Exercise directions
From the line containing "Given: Click the NGINX logo" to the last line of the records below, transcribe everything exactly, pictures excluded.

************

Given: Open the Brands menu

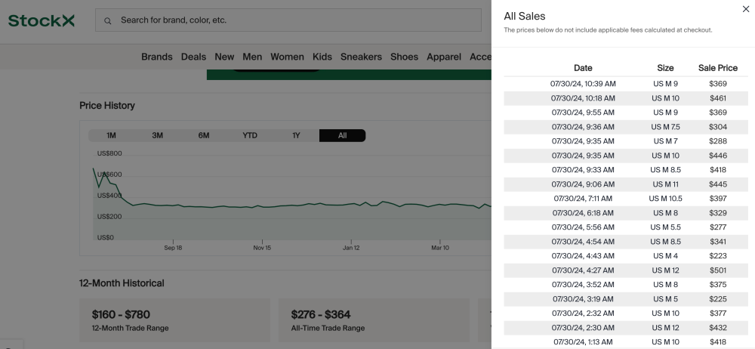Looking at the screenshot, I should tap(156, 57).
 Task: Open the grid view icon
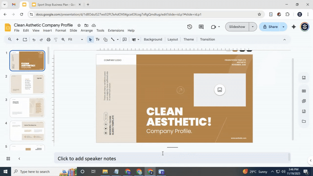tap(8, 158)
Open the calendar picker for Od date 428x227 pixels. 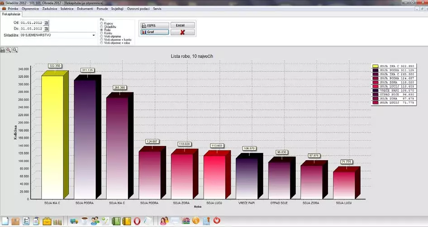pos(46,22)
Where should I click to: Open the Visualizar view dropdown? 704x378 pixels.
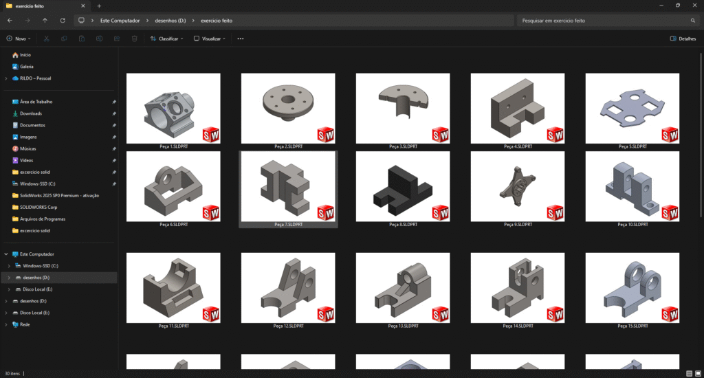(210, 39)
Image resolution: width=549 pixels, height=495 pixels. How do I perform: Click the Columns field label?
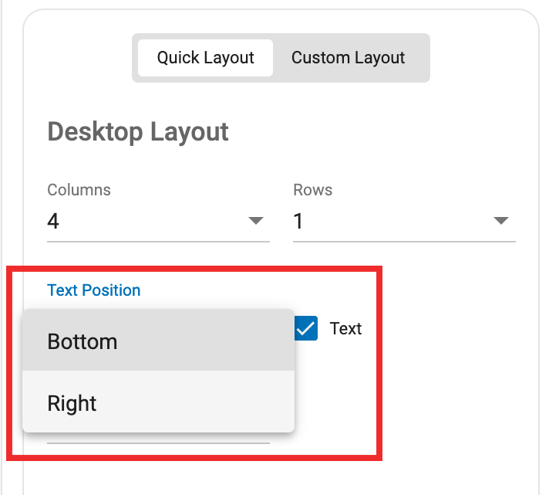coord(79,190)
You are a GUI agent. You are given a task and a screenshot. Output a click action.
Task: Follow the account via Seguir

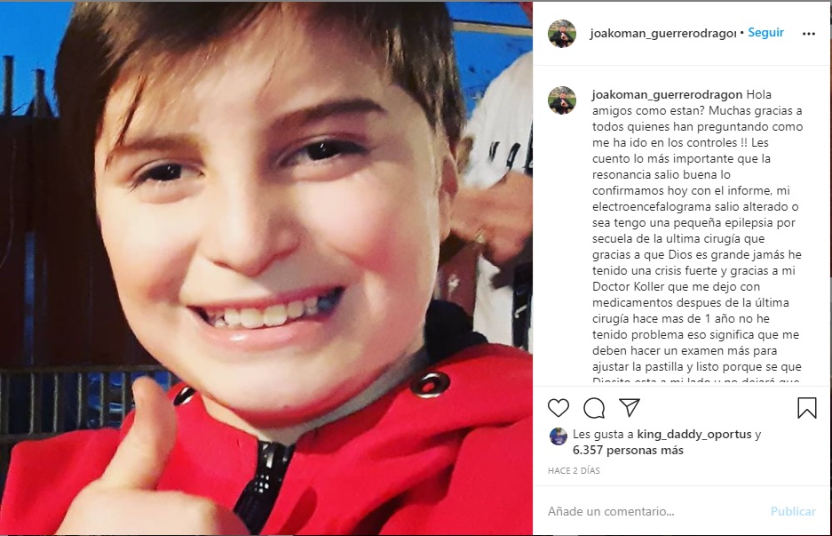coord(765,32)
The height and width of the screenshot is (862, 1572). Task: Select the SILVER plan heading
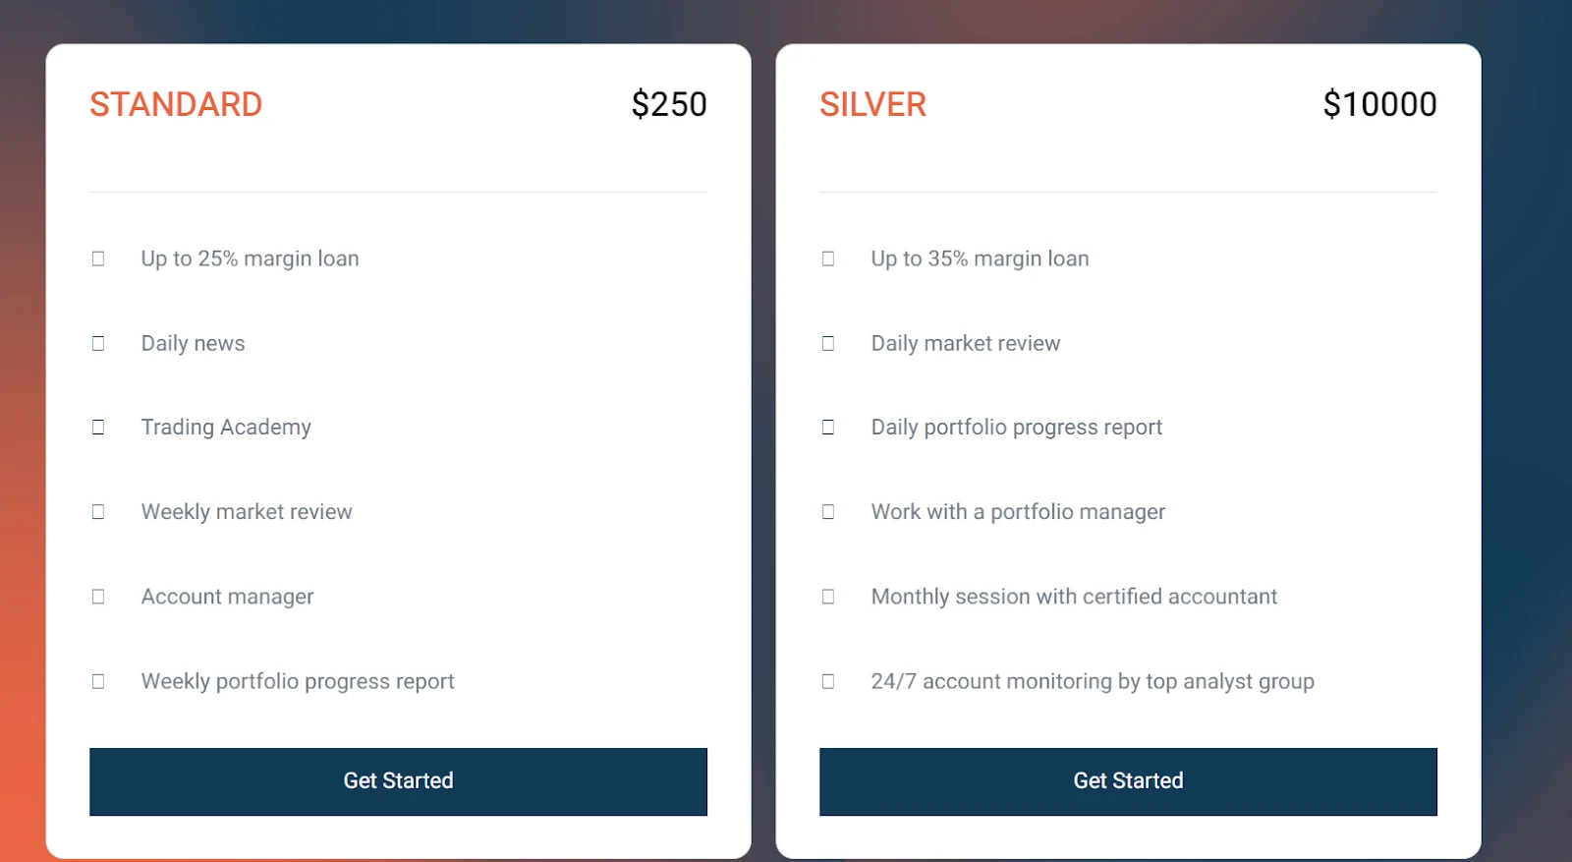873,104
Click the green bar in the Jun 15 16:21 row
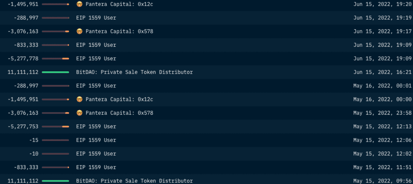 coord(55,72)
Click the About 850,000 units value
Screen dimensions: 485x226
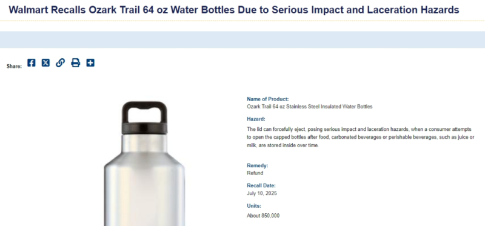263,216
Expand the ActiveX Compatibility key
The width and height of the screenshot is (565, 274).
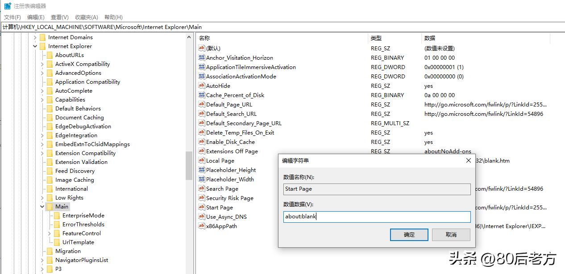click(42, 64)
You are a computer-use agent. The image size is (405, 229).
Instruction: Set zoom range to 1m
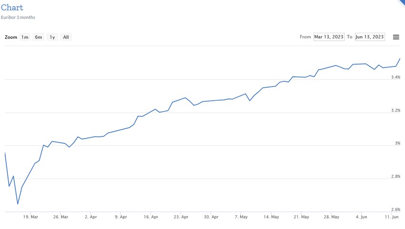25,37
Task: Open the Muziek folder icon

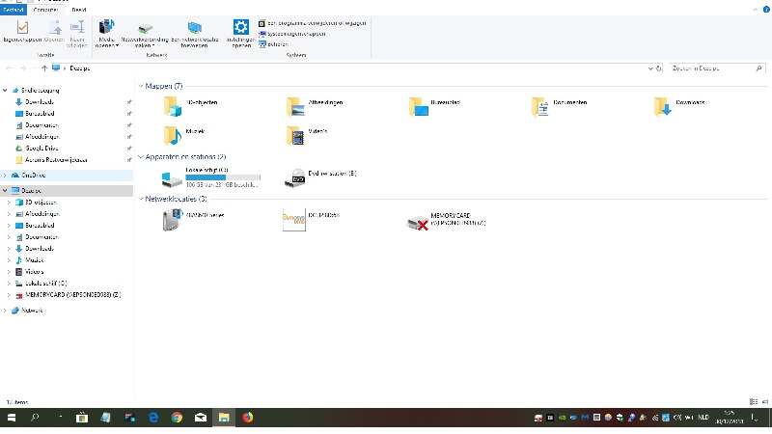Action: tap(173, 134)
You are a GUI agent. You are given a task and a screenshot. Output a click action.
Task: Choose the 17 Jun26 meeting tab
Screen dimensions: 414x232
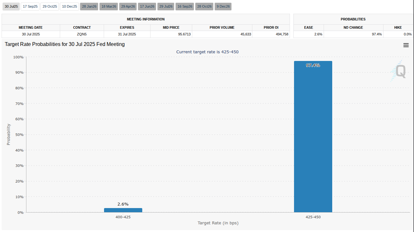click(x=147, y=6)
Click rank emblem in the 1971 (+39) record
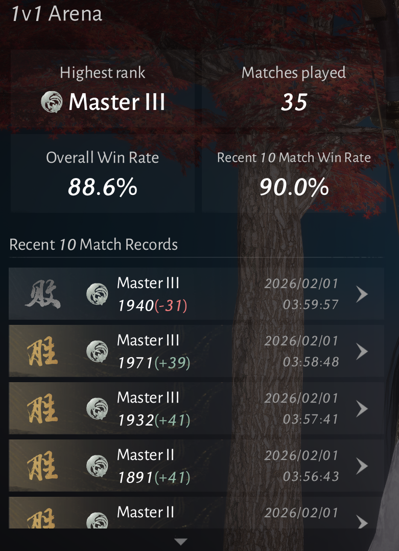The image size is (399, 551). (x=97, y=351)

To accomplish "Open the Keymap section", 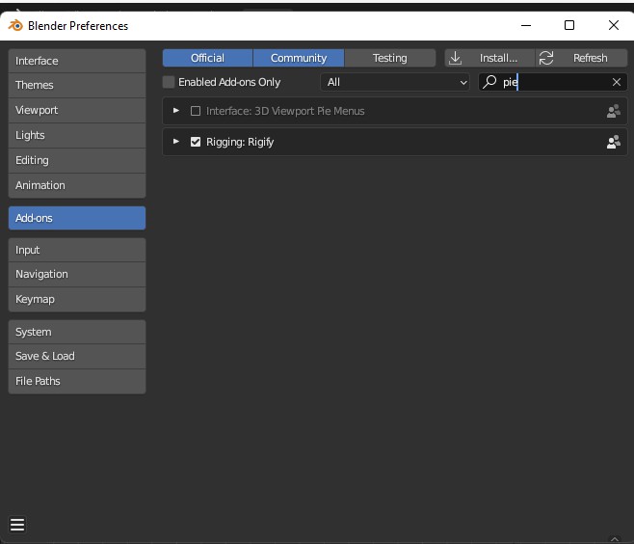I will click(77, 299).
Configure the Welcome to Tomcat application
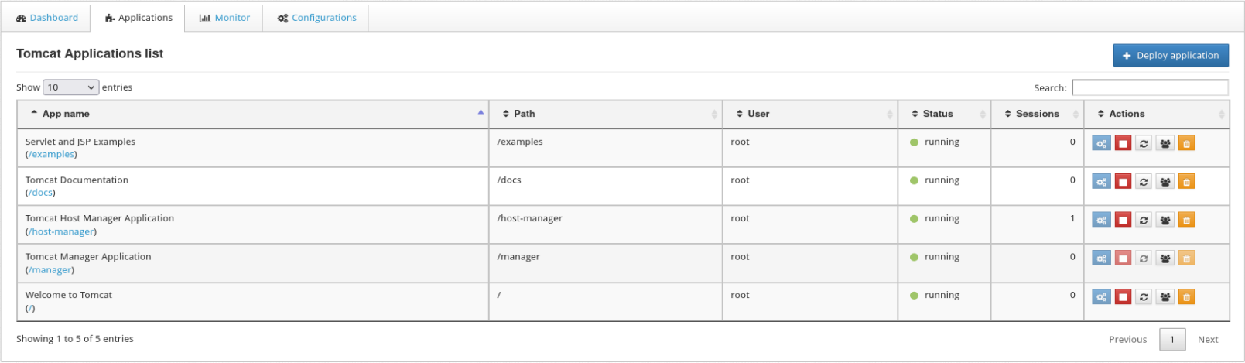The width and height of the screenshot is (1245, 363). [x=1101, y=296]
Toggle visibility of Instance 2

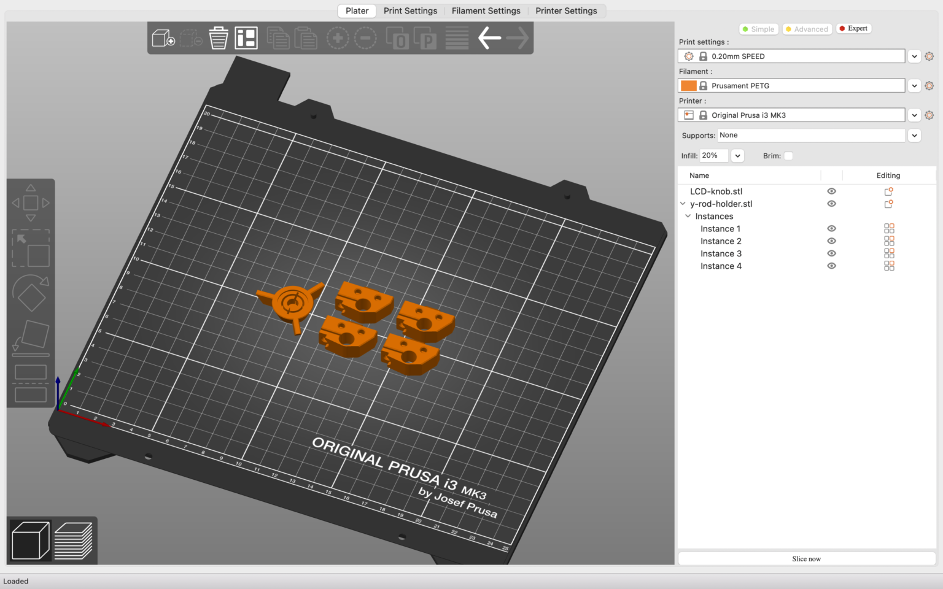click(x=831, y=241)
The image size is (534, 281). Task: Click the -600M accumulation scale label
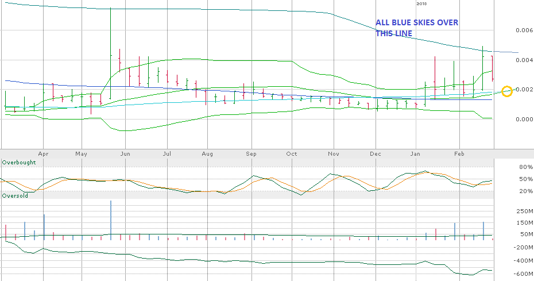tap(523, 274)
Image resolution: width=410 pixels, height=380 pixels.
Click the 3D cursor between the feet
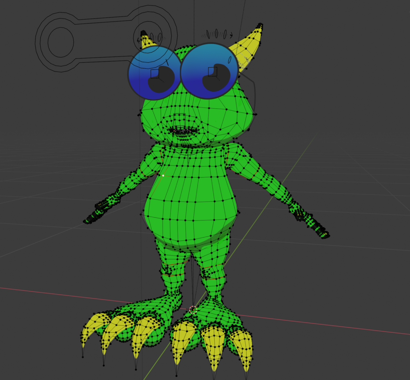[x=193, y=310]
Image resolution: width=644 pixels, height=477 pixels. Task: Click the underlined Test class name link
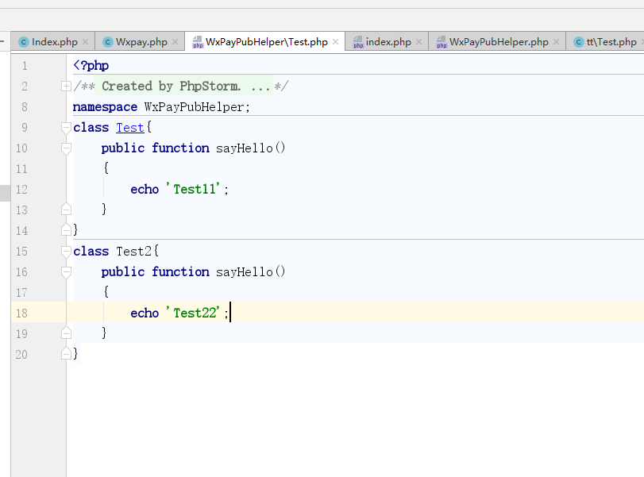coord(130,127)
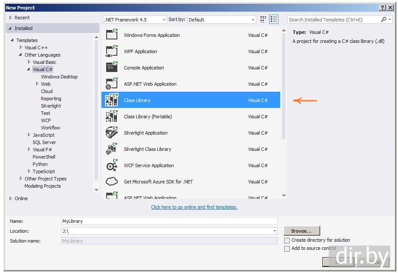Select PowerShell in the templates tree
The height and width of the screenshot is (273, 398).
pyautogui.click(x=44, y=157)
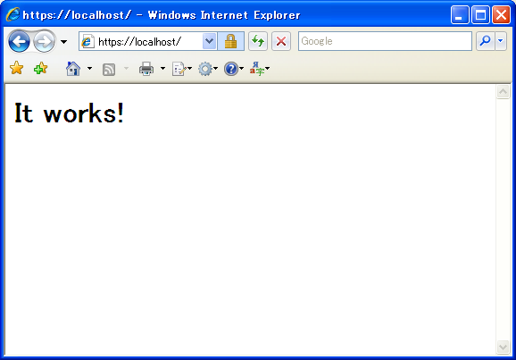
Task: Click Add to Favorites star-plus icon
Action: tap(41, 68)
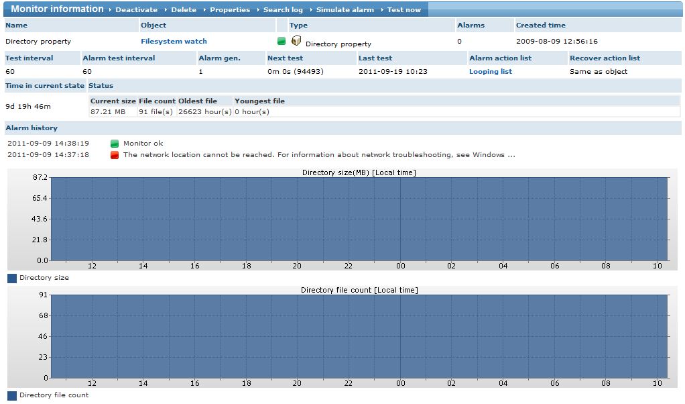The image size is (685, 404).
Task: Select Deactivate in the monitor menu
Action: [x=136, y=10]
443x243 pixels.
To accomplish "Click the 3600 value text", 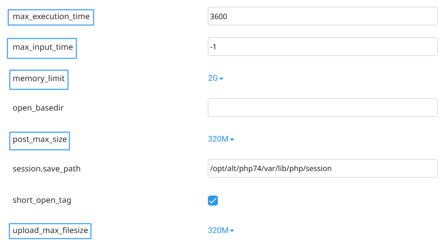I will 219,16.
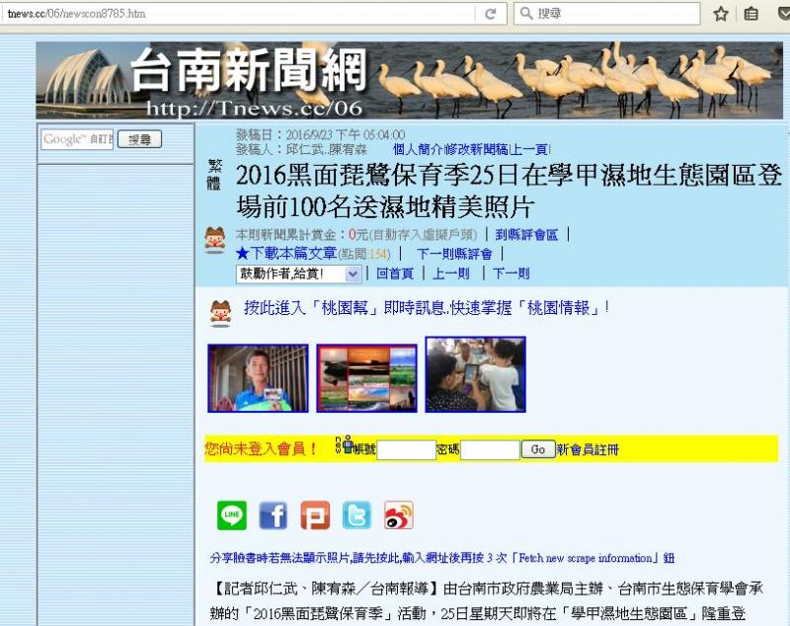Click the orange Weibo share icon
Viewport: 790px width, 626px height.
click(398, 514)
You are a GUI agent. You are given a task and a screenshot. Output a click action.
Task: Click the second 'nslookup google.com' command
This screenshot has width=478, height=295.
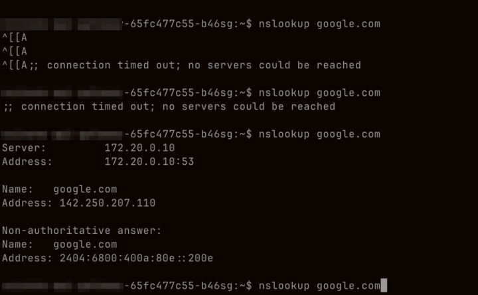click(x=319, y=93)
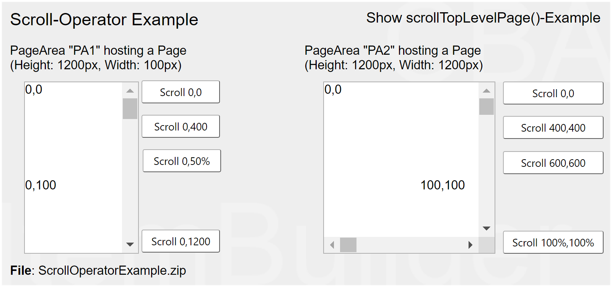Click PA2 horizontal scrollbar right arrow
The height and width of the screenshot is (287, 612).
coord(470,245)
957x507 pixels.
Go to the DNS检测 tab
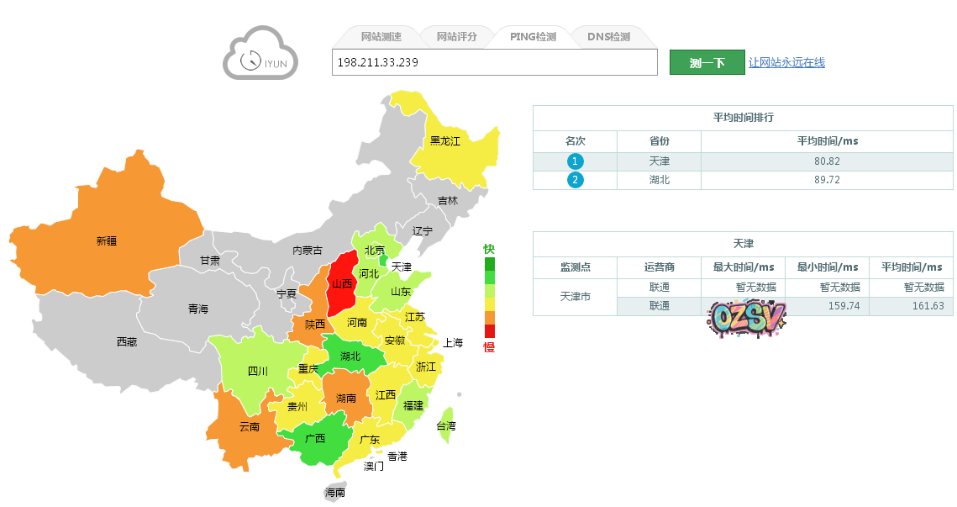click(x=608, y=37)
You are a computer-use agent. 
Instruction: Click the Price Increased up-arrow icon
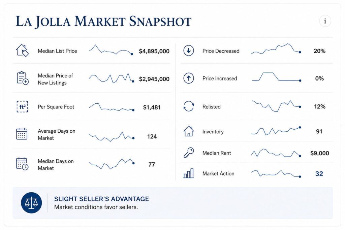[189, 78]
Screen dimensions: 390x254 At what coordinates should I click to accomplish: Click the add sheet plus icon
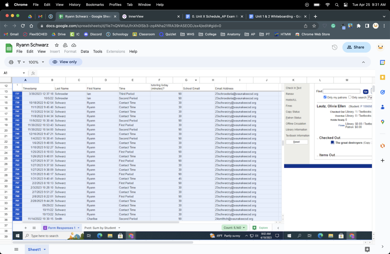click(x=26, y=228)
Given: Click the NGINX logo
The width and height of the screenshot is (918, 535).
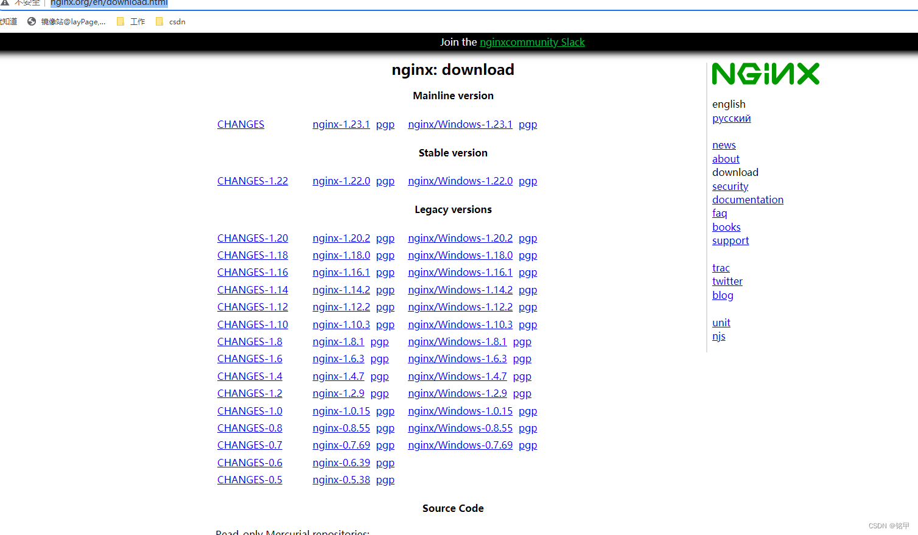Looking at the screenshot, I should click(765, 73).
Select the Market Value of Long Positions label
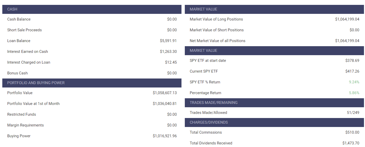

************

Expected answer
Given: Click the NGINX logo
The width and height of the screenshot is (918, 535).
Looking at the screenshot, I should click(765, 73).
Select the Market Value of Long Positions label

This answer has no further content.